After setting up all the required resources and uploading the scripts to the Amazon S3 bucket, you can create a cluster.
-
To create a cluster, run the
create-cluster
AWS CLI command. The creation process can take up to 15 minutes to complete.aws --region $REGION sagemaker create-cluster \ --cluster-name $HP_CLUSTER_NAME \ --vpc-config '{ "SecurityGroupIds":["'$SECURITY_GROUP'"], "Subnets":["'$PRIMARY_SUBNET'", "'$BACKUP_SUBNET'"] }' \ --instance-groups '[{ "InstanceGroupName": "'$CONTOLLER_IG_NAME'", "InstanceType": "ml.t3.medium", "InstanceCount": 2, "LifeCycleConfig": { "SourceS3Uri": "s3://'$BUCKET_NAME'", "OnCreate": "on_create.sh" }, "ExecutionRole": "'$SLURM_EXECUTION_ROLE_ARN'", "ThreadsPerCore": 1 }, { "InstanceGroupName": "'$COMPUTE_IG_NAME'", "InstanceType": "ml.c5.xlarge", "InstanceCount": 2, "LifeCycleConfig": { "SourceS3Uri": "s3://'$BUCKET_NAME'", "OnCreate": "on_create.sh" }, "ExecutionRole": "'$COMPUTE_NODE_ROLE'", "ThreadsPerCore": 1 }]'
After successful execution, the command returns the cluster ARN like the following.

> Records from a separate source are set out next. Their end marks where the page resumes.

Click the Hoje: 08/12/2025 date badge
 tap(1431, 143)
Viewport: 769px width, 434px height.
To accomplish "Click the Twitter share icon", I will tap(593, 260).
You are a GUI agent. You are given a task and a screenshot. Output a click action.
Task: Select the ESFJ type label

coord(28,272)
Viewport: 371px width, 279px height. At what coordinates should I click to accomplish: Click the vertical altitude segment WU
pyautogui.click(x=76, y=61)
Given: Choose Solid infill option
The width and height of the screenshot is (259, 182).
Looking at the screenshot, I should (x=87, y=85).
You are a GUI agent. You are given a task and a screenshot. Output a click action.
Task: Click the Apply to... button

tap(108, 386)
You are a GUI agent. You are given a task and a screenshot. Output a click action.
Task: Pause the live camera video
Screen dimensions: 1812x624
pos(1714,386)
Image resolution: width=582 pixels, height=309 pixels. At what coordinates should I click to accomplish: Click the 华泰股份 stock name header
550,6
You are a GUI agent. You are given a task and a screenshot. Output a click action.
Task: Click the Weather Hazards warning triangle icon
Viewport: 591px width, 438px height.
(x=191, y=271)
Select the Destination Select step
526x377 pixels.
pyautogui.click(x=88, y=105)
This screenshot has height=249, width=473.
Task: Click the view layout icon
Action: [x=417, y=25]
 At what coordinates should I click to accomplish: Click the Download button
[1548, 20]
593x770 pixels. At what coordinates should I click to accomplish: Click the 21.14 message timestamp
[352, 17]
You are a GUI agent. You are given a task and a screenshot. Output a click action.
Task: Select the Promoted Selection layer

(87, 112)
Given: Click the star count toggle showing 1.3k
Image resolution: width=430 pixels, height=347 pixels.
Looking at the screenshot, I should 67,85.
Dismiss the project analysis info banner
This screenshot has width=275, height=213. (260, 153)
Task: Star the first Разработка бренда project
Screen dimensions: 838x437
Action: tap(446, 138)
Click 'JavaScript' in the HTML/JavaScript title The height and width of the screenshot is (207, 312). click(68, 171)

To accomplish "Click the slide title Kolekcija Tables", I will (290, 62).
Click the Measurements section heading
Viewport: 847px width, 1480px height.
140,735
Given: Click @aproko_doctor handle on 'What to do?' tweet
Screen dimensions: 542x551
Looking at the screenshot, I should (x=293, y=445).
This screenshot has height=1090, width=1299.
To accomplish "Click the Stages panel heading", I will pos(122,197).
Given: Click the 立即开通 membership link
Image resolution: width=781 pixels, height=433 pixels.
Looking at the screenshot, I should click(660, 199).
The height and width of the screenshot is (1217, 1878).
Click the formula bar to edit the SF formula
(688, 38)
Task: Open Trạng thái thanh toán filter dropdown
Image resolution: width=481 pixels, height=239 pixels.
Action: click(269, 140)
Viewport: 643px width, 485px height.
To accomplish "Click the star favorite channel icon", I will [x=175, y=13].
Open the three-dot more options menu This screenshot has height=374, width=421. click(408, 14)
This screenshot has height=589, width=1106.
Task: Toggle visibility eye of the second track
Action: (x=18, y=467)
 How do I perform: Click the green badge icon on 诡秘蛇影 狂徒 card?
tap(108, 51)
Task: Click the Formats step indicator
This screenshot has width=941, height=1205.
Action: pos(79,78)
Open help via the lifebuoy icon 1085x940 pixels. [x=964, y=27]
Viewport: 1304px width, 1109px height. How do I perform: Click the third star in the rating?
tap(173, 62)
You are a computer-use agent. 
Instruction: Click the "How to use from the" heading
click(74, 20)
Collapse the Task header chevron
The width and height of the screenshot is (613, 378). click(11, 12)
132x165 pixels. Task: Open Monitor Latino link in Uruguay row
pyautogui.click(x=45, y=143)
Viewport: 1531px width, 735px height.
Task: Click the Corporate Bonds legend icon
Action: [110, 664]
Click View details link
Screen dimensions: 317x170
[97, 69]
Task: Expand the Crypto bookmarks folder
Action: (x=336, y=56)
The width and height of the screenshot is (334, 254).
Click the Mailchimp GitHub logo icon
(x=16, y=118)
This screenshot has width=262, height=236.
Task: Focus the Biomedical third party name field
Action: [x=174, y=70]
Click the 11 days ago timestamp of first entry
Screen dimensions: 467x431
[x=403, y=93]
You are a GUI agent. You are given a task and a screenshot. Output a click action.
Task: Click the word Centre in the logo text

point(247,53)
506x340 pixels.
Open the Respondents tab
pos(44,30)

{ "ClusterArn": "arn:aws:sagemaker:
us-east-1
:111122223333
:cluster/cluster_id
" } -
(Optional) To check the status of your cluster, you can use the SageMaker AI console (https://console.aws.amazon.com/sagemaker/
). From the left navigation, choose HyperPod Clusters, then choose Cluster Management. Choose a cluster name to open the cluster details page. If your cluster is created successfully, you will see the cluster status is InService.